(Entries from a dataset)
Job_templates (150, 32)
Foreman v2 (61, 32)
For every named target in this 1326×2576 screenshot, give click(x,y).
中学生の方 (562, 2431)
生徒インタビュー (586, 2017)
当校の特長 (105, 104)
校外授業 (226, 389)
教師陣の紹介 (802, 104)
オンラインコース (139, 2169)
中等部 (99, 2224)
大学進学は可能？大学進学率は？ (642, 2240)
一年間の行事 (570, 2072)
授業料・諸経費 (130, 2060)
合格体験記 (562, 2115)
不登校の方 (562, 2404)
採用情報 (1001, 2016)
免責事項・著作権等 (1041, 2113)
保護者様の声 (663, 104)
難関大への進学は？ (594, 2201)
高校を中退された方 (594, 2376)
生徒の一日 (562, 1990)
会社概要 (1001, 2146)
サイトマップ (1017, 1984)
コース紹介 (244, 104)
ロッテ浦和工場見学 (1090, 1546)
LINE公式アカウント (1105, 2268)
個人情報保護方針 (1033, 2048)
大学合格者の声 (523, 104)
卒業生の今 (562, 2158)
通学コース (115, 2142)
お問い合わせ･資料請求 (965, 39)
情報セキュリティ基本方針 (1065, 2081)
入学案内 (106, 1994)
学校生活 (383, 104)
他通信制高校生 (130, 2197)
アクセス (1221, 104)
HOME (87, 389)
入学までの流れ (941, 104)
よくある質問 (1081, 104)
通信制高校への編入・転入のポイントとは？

> CHALLENGE: Copy out all the records again, substituting "tap(x,y)" for "click(x,y)" and leaving everything else unchanged.

> CORRECT RESPONSE:
Job_templates (150, 32)
Foreman v2 (61, 32)
For every named target in this 1326×2576 screenshot, give tap(x,y).
中学生の方 (562, 2431)
生徒インタビュー (586, 2017)
当校の特長 (105, 104)
校外授業 (226, 389)
教師陣の紹介 (802, 104)
オンラインコース (139, 2169)
中等部 (99, 2224)
大学進学は可能？大学進学率は？ (642, 2240)
一年間の行事 (570, 2072)
授業料・諸経費 (130, 2060)
合格体験記 (562, 2115)
不登校の方 (562, 2404)
採用情報 (1001, 2016)
免責事項・著作権等 (1041, 2113)
保護者様の声 (663, 104)
難関大への進学は？ (594, 2201)
高校を中退された方 (594, 2376)
生徒の一日 (562, 1990)
会社概要 (1001, 2146)
サイトマップ (1017, 1984)
コース紹介 (244, 104)
ロッテ浦和工場見学 (1090, 1546)
LINE公式アカウント (1105, 2268)
個人情報保護方針 (1033, 2048)
大学合格者の声 (523, 104)
卒業生の今 (562, 2158)
通学コース (115, 2142)
お問い合わせ･資料請求 (965, 39)
情報セキュリティ基本方針 (1065, 2081)
入学案内 (106, 1994)
学校生活 (383, 104)
他通信制高校生 (130, 2197)
アクセス (1221, 104)
HOME (87, 389)
入学までの流れ (941, 104)
よくある質問 (1081, 104)
通信制高校への編入・転入のポイントとは？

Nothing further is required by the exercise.